Cougar Town: “Finding Out”

A little while back, I was talking about how few shows capture the feel of real life and community as well as the UK sitcom Gavin & Stacey does. That show moves to its own sweet, amiable rhythms, and it doesn't feel like it needs to create forced melodrama or over-the-top situations to generate drama. As I thought about the review, though, I realized that I was sort of wrong that an American show would have trouble capturing this sort of feel. I wouldn't say that Modern Family has quite accomplished this, since it's less about forming new communities and more about reinforcing old ones, but it's certainly a show that's low on incident and very much about finding the humor in everyday life.
And then there's Cougar Town, which has gone – and I mean this as the highest praise possible – from a show about a woman heading back out into the dating scene in her 40s and having sex with 20somethings to something like an American version of Gavin & Stacey, a show about how the best communities are the ones you build around yourself and about how there are few things funnier than the things you do just to pass time with your friends. In this candid interview with Alan Sepinwall, co-creator Bill Lawrence talks about how the show went from its crass, high concept premise (which was, let's not forget, a premise that garnered the show a huge premiere audience) to a low concept show about just doing stupid stuff with your pals. In it, he talks about how the show's title has become an impediment to people who might like it sampling the show (and, yeah, we've made fun of the title here). Lawrence hopes he and ABC can agree to change the title, but I doubt that will happen. So consider this your official notice: Cougar Town has quietly become one of TV's best comedies, and we're going to be covering it next season. Because it's awesome.

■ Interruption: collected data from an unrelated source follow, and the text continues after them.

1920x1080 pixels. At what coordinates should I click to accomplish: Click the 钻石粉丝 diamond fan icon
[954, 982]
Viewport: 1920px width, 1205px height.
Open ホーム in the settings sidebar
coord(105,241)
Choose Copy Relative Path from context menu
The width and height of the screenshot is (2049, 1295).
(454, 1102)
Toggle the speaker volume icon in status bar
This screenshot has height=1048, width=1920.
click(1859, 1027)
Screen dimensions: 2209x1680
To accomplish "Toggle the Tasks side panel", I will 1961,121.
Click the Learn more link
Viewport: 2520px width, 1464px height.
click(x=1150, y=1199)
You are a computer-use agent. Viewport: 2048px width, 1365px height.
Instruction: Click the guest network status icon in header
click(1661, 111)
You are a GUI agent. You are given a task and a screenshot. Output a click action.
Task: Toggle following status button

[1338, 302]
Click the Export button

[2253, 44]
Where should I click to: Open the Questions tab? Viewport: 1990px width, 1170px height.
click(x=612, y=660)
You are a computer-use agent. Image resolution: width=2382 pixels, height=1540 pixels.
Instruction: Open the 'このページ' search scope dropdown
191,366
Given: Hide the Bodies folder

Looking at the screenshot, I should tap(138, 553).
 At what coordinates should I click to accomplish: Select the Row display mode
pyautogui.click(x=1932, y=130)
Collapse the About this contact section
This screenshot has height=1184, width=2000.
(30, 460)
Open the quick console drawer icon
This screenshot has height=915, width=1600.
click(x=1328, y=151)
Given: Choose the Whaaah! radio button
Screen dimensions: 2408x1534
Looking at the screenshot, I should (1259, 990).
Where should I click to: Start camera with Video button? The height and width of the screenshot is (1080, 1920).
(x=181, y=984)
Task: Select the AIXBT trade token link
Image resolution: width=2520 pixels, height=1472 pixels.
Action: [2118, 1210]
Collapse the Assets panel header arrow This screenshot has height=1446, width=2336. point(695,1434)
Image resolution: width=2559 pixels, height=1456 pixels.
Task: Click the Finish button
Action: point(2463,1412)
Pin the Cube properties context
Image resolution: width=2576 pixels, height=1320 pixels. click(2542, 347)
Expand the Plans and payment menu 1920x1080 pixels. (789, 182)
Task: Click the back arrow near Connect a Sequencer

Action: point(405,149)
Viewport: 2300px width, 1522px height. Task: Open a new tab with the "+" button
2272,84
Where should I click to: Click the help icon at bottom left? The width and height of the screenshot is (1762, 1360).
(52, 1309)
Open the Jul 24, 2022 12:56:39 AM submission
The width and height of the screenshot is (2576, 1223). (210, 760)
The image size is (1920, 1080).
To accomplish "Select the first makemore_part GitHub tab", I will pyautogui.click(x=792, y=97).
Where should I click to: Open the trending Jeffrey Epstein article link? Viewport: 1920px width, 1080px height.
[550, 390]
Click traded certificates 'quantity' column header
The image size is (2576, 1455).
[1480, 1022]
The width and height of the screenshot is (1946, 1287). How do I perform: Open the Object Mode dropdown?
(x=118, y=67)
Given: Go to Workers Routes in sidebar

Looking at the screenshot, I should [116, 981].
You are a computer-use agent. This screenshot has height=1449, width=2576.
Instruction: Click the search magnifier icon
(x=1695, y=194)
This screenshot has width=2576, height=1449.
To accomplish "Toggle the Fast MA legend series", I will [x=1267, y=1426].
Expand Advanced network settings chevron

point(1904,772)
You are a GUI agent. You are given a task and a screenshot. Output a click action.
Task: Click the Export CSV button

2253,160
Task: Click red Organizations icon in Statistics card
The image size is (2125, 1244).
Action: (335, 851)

The characters on Cougar Town have all grown in the show's first season. They're all believably flawed. But they're all also somehow innately lovable. This seems to be a specialty of Lawrence's work, stretching back to Spin City (which wasn't my favorite show ever but definitely had a great roster of characters), and he and fellow creator Kevin Biegel have gone out of their way to make the show as funny as, say, Scrubs while toning down that show's flights of fancy. If Scrubs is a show about the limitless possibilities of starting out in your life and career, Cougar Town is more in touch with the rhythms of how life starts to feel when you begin to have to slow down. I'm not the first person to make this comparison, but when the couple with unresolved sexual tension on Scrubs hooks up in season one, it's a one-episode fling because they both know they're not ready (or right) for this. When that couple hooks up on this show, they give it a shot, because how many more shots at happiness are they going to get?
Cougar Town hasn't been perfect in its first season (or, more accurately, it hasn't been perfect in the 15 or so episodes since the show made the change from being a show about middle-aged women having sex to a show about friends just living their lives). There have been moments when it's seemed like some of the actors – all of whom have a tendency toward being a little broad, outside of Dan Byrd – were all starring in completely different shows. There are jokes that are hilarious in the moment but make a little less sense within the show's less fanciful reality as you think about them (for example: Jules getting Ellie to make a dance remix of Grayson's "couples" speech in tonight's episode, which is very funny but also kind of implausible, given the circumstances). There have been a few too many episodes where someone tells a stupid lie to someone else for largely unbelievable reasons (one of my TV pet peeves). And there can be moments when the show forces the sentimentality a little bit, even when it can usually get away with such things. (Lawrence and Biegel have never met a sleepy-sounding singer-songwriter they couldn't score a poignant montage to.)